>> Begin SUPPLIED DATA

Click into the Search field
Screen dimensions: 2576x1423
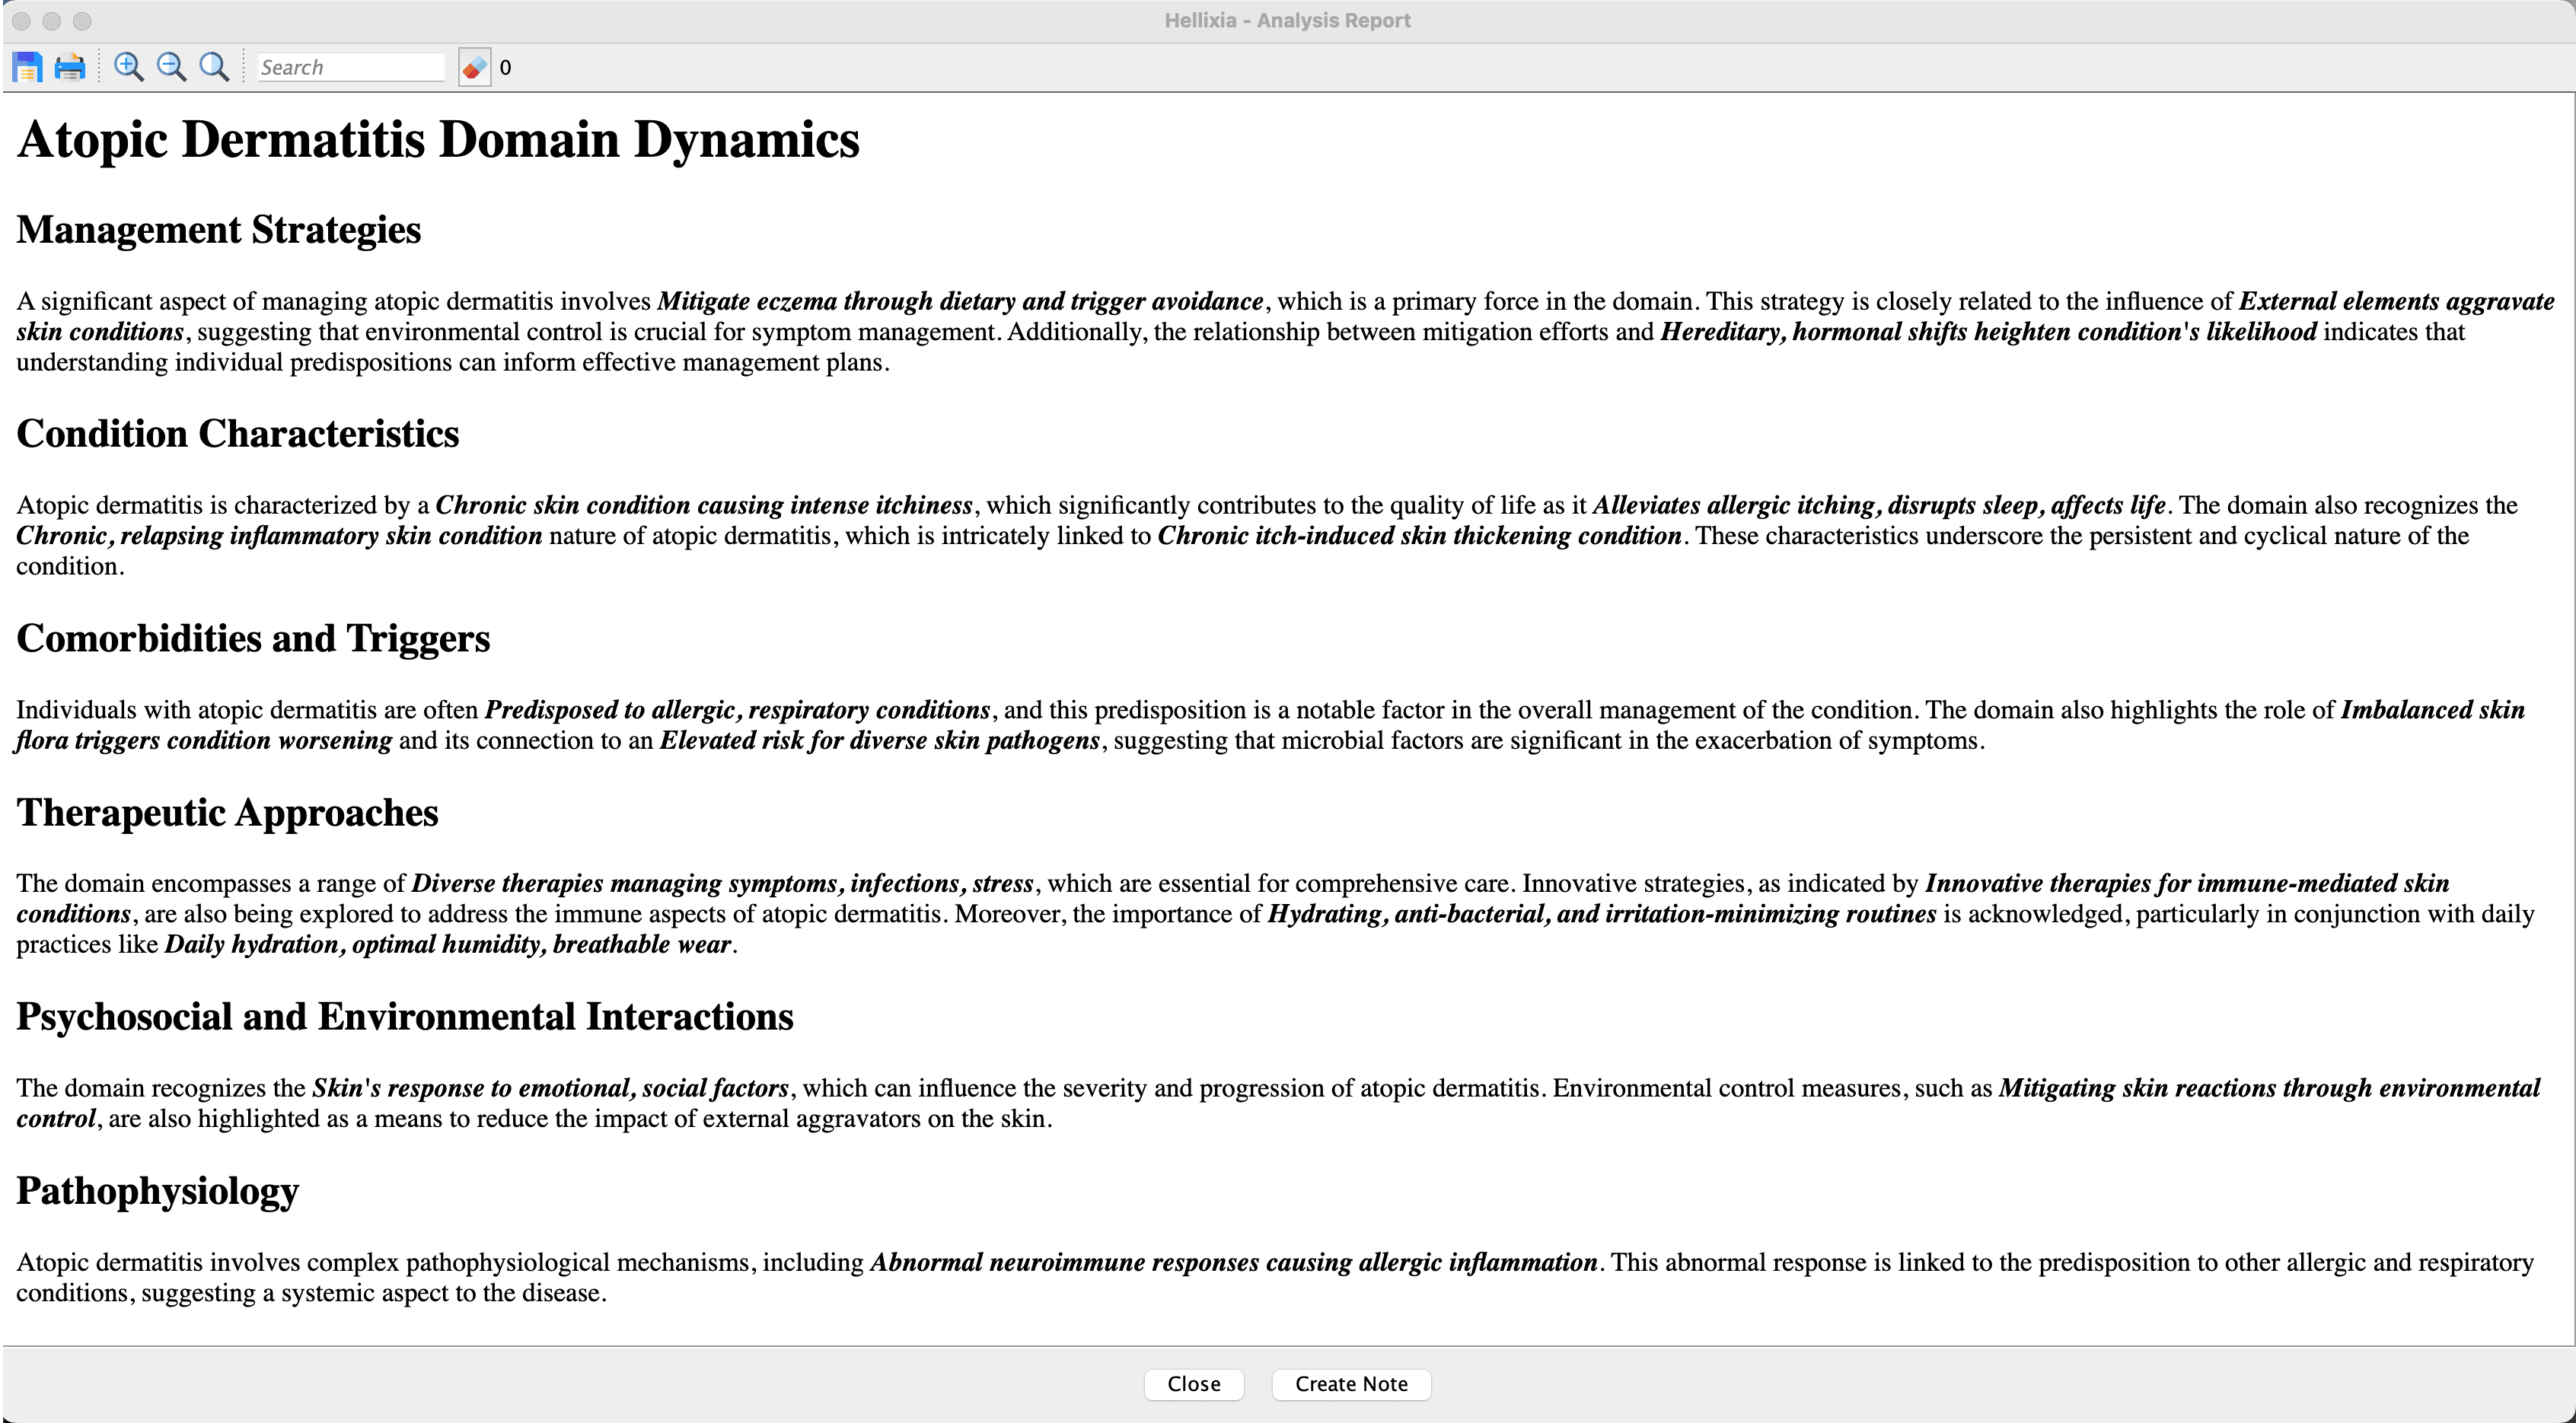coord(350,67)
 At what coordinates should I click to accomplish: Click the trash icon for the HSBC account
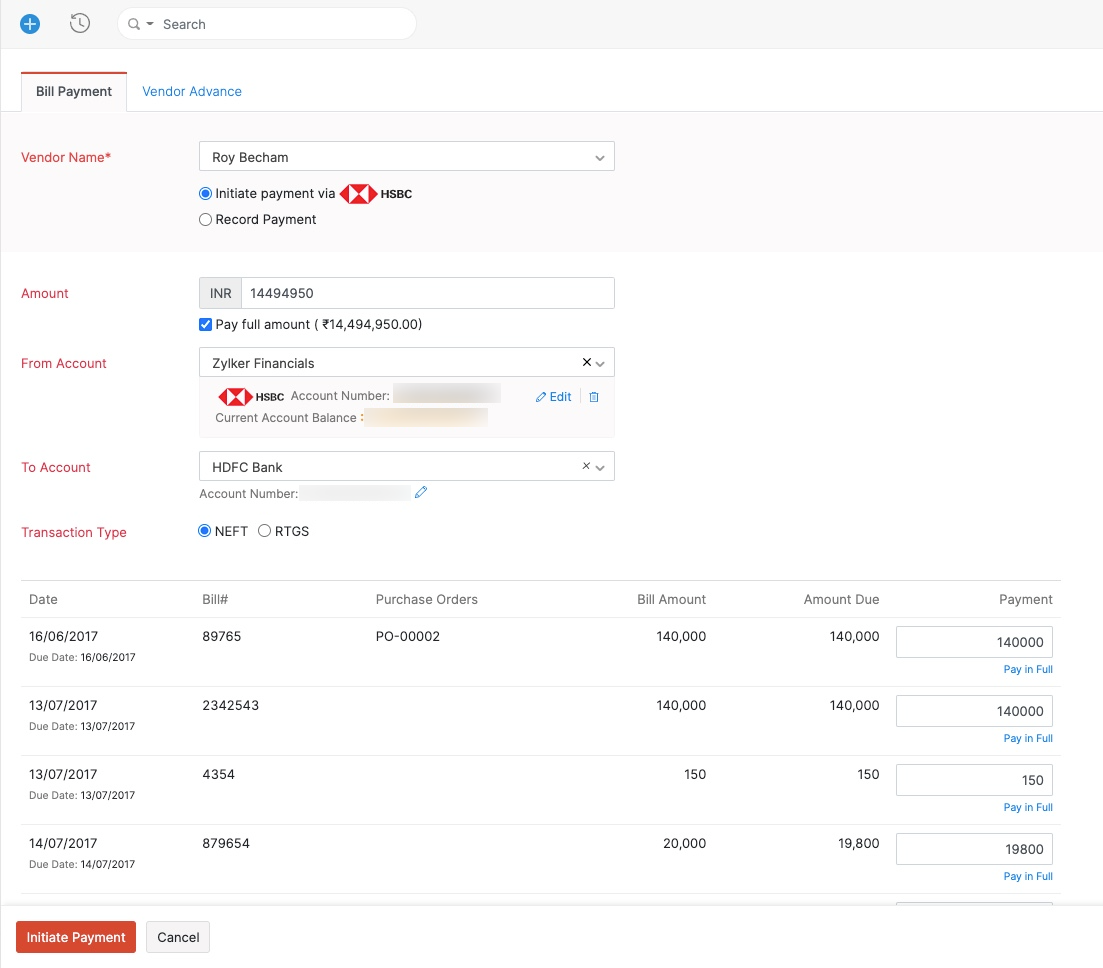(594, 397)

>> End SUPPLIED DATA
>> Begin SUPPLIED DATA

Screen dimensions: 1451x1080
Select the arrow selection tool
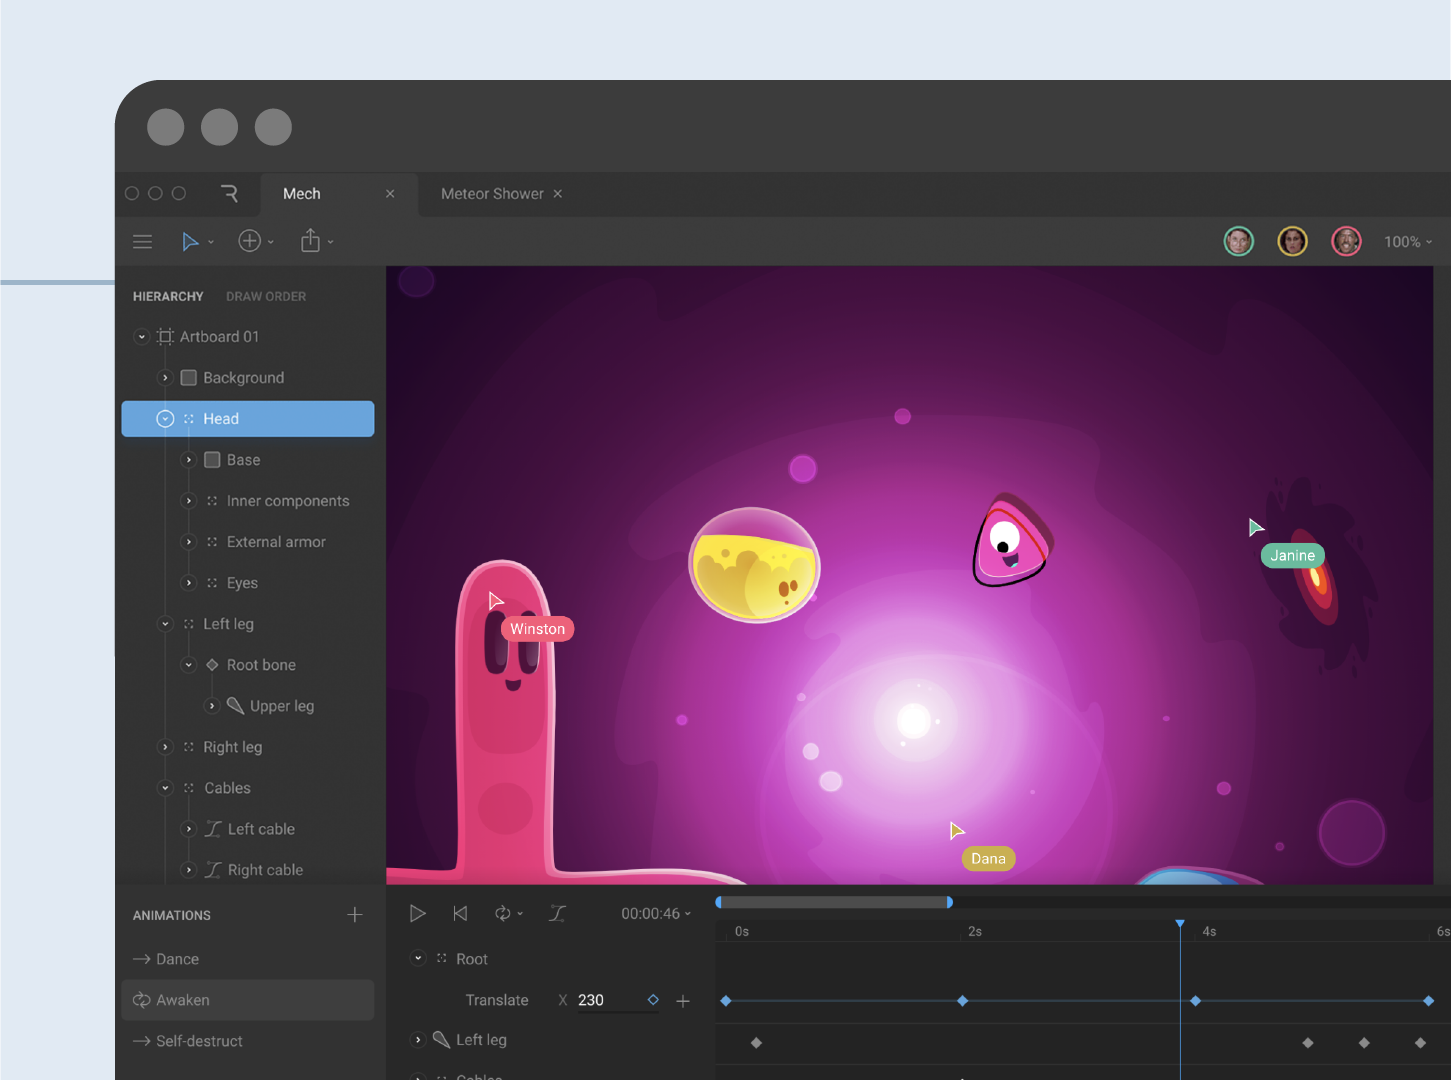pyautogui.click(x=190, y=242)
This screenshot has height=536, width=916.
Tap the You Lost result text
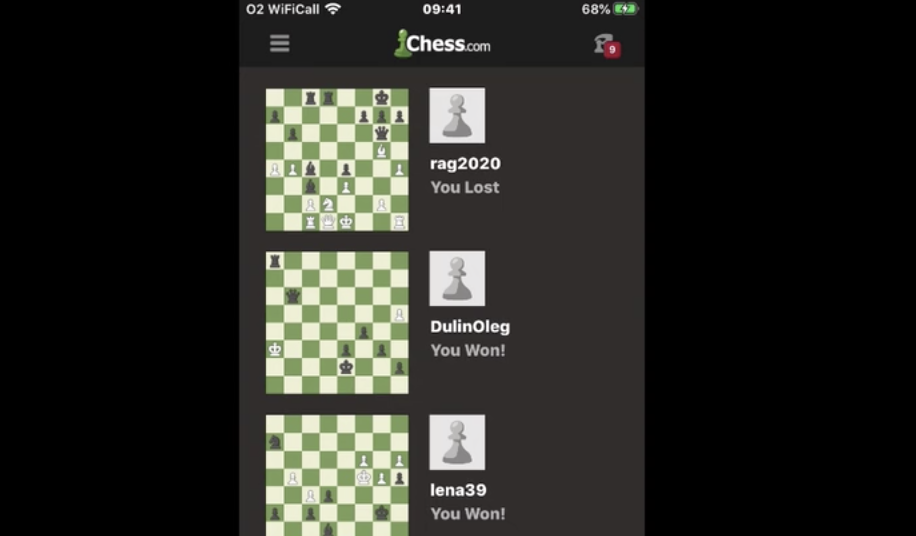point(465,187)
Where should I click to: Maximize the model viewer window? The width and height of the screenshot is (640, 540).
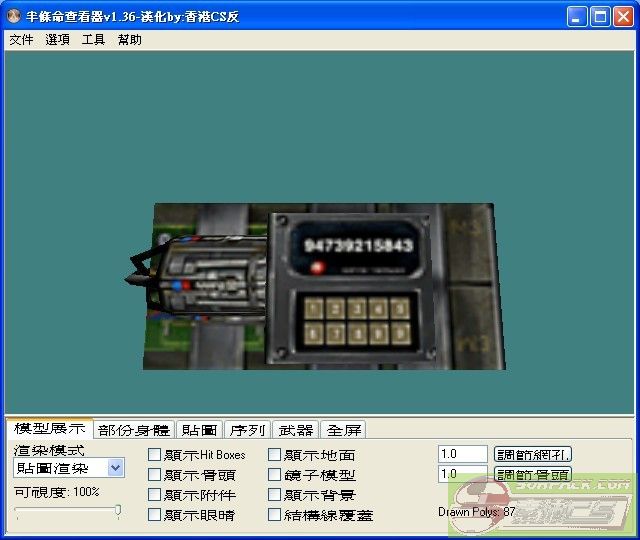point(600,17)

>> End SUPPLIED DATA

#### REQUIRED WORK:
Please rewrite the listing from the line with "Where should I" to the line with "point(600,17)", changing "model viewer" to "image viewer" and leaving everything else as it stands. Omit the pictures from your answer.

#### SOLUTION BELOW:
Where should I click to: Maximize the image viewer window? The width and height of the screenshot is (640, 540).
point(600,17)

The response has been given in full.